> [Aufgabenstellung]:
1. Fasse im Text über den Erwerb der MEL-Zertifikate den Absatz, der mit „Der Kläger erwarb zunächst“ beginnt, als knappe Liste mit seinen wesentlichen Fakten zusammen.
2. Führe den Text über den Erwerb der MEL-Zertifikate im Anschluss an seinen letzten Satz weiter.

> [Vorliegender Text]:
Der Kläger erwarb zunächst im Jahr 2005 MEL-Zertifikate über einen Mitarbeiter der Meinl Success AG, der ihm eine Verkaufsbroschüre über MEL-Zertifikate überließ, wobei die Meinl-Bank u.a. als Mitherausgeber dieser Broschüre aufschien. Dabei beabsichtigte der Kläger, einen Teil seiner Ersparnisse für 5 bis 6 Jahre ein "bisschen spekulativ" mit höheren Gewinnmöglichkeiten als auf einem Sparbuch zu veranlagen. Mit Aktien hatte er keine Erfahrungen gesammelt, lediglich mit einer Fondsbeteiligung.
Auf den ersten Seiten der Broschüre standen u.a. folgende Formulierungen:
"Investieren in Immobilien - aber mit Köpfchen", sowie im Zusammenhang damit "Chancen in Zentral- und Osteuropa". "Was ist Meinl European Land?" "Meinl European Land notiert als eine der führenden Immobilienaktiengesellschaften seit November 2002 an der Wiener Börse". "Wem gehört Meinl European Land?" "Meinl European Land befindet sich nahezu zur Gänze in Streubesitz. Mehr als 60.000 Aktionäre in Österreich und im Ausland halten Unternehmensanteile". "Das Mietportfolio umfasst bereits mehr als 2.000 europäische und lokale Mieter; im Jahr 2005 generierten die zehn größten Mieter 29 % der Gesamtmieteinnahmen".
Hinweise auf Risiken der Veranlagung gab es in diesem Zusammenhang nicht.
Entscheidend für den Kaufentschluss des Klägers war die Aussage zur Sicherheit mit "sichere, breitgestreute Immobilienveranlagung in Zeiten schwankender Aktienmärkte, hoher Steuern und niedriger Zinsen", die er durch den übrigen Inhalt der Verkaufsbroschüre gestützt sah.

> [Bereitgestellte Daten]:
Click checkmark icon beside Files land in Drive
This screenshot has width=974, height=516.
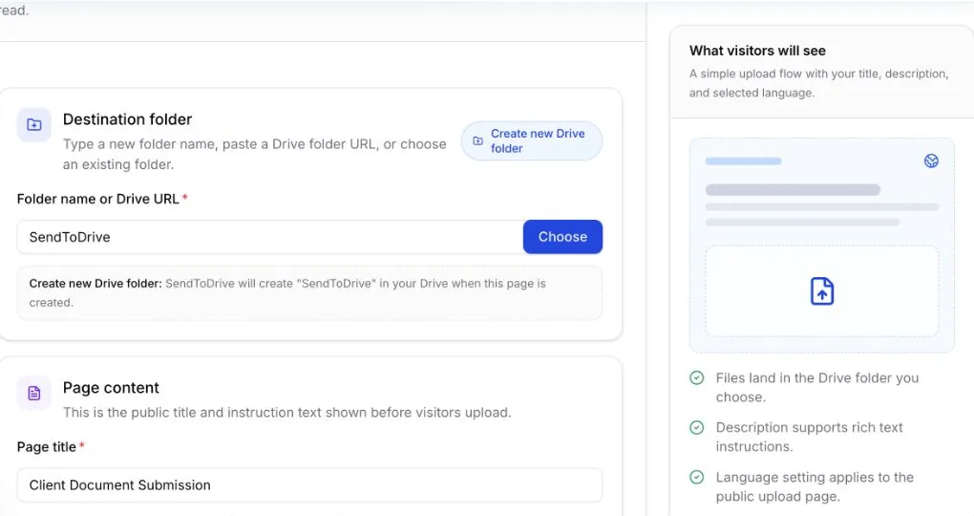(x=697, y=378)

> [Antworten]:
1.
- Erwerb von MEL-Zertifikaten im Jahr 2005 über einen Mitarbeiter der Meinl Success AG
- Der Mitarbeiter überließ ihm eine Verkaufsbroschüre, in der u.a. die Meinl-Bank als Mitherausgeber aufschien.
- Ziel: einen Teil der Ersparnisse für 5 bis 6 Jahre „ein bisschen spekulativ“ mit höheren Gewinnmöglichkeiten als auf einem Sparbuch anlegen
- Keine Erfahrung mit Aktien, lediglich mit einer Fondsbeteiligung

2.
Das Erstgericht hob die Kommissions- und Kaufverträge auf und verpflichtete die beklagte Meinl-Bank, dem Kläger Zug um Zug gegen Rückstellung der Zertifikate den Klagebetrag zu bezahlen. Der Kläger habe sich bei Geschäftsabschluss über eine wesentliche Eigenschaft des Kaufgegenstands, nämlich die Sicherheit des gekauften Wertpapiers und die bei diesem möglichen Kursrückgänge insofern in Irrtum befunden, als er davon ausgegangen sei, das Papier sei weniger risikoreich als andere Aktien und könne keinen wesentlichen Kursverlusten unterliegen. Diesen Irrtum habe die Beklagte aufgrund der Verkaufsbroschüre, die sie nenne und für die sie einzustehen habe, veranlasst.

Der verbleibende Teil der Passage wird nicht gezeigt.